TASK DESCRIPTION:
What is needed is an exact copy of all the entries below.

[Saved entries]
((
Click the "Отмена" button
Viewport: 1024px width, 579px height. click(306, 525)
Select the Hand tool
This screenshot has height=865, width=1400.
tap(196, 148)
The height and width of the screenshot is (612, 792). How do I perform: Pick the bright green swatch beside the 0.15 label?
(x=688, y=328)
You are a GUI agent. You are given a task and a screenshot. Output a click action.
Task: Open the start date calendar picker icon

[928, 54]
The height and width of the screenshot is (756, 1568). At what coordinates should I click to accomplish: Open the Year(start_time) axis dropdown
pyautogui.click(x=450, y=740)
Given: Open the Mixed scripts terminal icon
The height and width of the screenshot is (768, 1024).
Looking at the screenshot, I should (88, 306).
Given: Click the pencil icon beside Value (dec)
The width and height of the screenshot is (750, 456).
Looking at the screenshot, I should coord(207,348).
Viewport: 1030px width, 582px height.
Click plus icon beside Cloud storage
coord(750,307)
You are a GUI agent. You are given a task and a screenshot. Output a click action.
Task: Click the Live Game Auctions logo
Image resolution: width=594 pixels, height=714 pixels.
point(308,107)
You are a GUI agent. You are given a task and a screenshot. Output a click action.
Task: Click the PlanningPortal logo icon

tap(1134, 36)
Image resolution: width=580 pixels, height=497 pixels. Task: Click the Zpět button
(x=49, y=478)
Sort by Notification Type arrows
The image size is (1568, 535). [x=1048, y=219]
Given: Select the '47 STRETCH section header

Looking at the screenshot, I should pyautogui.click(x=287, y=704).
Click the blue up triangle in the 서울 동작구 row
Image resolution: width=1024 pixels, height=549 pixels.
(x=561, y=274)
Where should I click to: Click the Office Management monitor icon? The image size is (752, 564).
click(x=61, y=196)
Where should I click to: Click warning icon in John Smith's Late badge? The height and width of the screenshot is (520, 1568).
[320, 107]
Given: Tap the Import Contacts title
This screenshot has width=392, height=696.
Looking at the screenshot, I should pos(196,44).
))
YOUR RESPONSE:
Click the "Отмена" button
Viewport: 1024px width, 579px height. click(306, 525)
Select the Hand tool
This screenshot has height=865, width=1400.
tap(196, 148)
The height and width of the screenshot is (612, 792). How do I perform: Pick the bright green swatch beside the 0.15 label?
(x=688, y=328)
You are a GUI agent. You are given a task and a screenshot. Output a click action.
Task: Open the start date calendar picker icon

[928, 54]
The height and width of the screenshot is (756, 1568). At what coordinates should I click to accomplish: Open the Year(start_time) axis dropdown
pyautogui.click(x=450, y=740)
Given: Open the Mixed scripts terminal icon
The height and width of the screenshot is (768, 1024).
Looking at the screenshot, I should (88, 306).
Given: Click the pencil icon beside Value (dec)
The width and height of the screenshot is (750, 456).
Looking at the screenshot, I should coord(207,348).
Viewport: 1030px width, 582px height.
Click plus icon beside Cloud storage
coord(750,307)
You are a GUI agent. You are given a task and a screenshot. Output a click action.
Task: Click the Live Game Auctions logo
Image resolution: width=594 pixels, height=714 pixels.
point(308,107)
You are a GUI agent. You are given a task and a screenshot. Output a click action.
Task: Click the PlanningPortal logo icon

tap(1134, 36)
Image resolution: width=580 pixels, height=497 pixels. Task: Click the Zpět button
(x=49, y=478)
Sort by Notification Type arrows
The image size is (1568, 535). [x=1048, y=219]
Given: Select the '47 STRETCH section header

Looking at the screenshot, I should pyautogui.click(x=287, y=704).
Click the blue up triangle in the 서울 동작구 row
Image resolution: width=1024 pixels, height=549 pixels.
(x=561, y=274)
Where should I click to: Click the Office Management monitor icon? The image size is (752, 564).
click(x=61, y=196)
Where should I click to: Click warning icon in John Smith's Late badge? The height and width of the screenshot is (520, 1568).
[320, 107]
Given: Tap the Import Contacts title
This screenshot has width=392, height=696.
Looking at the screenshot, I should pos(196,44).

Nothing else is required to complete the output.